§ **AVAILABLE DATA**:

=====

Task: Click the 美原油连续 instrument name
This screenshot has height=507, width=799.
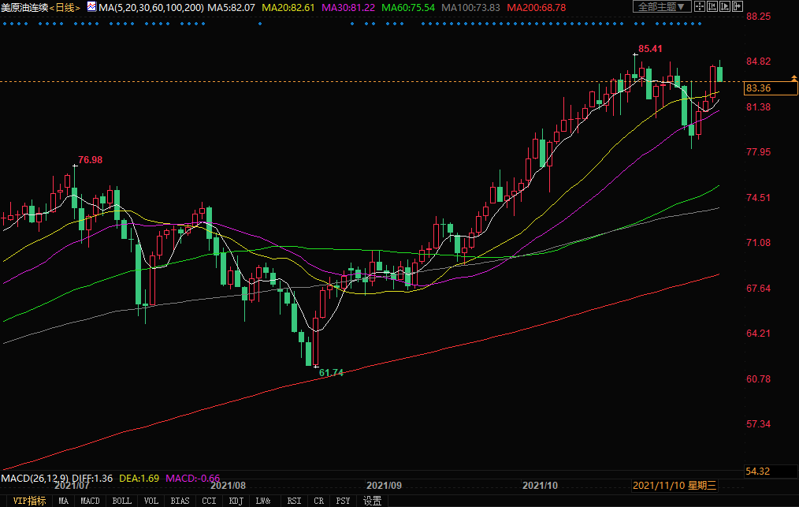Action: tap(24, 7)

=====

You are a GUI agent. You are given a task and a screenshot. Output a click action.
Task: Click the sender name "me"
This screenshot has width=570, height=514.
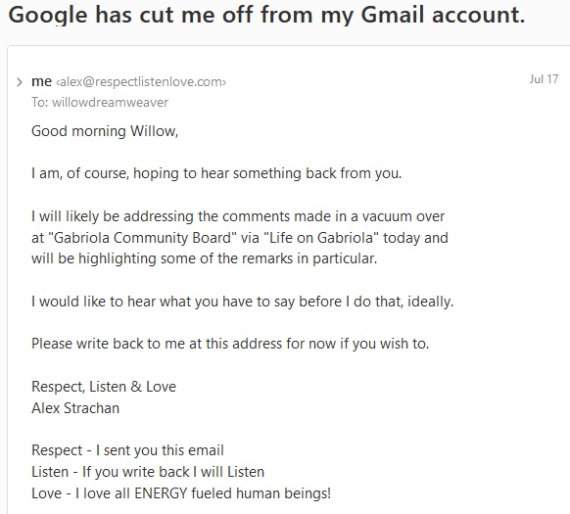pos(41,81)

=====

§ **EXERCISE AIM**:
Only the lines containing "name" are needed; copy each of them from the data.

§ **FINISHED EXERCISE**:
Task: Click the 美原油连续 instrument name
Task: Click the sender name "me"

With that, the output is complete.